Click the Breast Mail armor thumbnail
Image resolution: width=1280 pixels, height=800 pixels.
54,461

+ + + + +

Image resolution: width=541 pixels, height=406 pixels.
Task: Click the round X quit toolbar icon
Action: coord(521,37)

+ + + + +

■ Directive: Render the material from the line with "Image resolution: width=541" to the line with "Action: coord(521,37)", both included, as a Markdown table with the columns Row and Material line, leaving out blank lines.

■ Worked answer:
| Row | Material line |
|---|---|
| 1 | Image resolution: width=541 pixels, height=406 pixels. |
| 2 | Task: Click the round X quit toolbar icon |
| 3 | Action: coord(521,37) |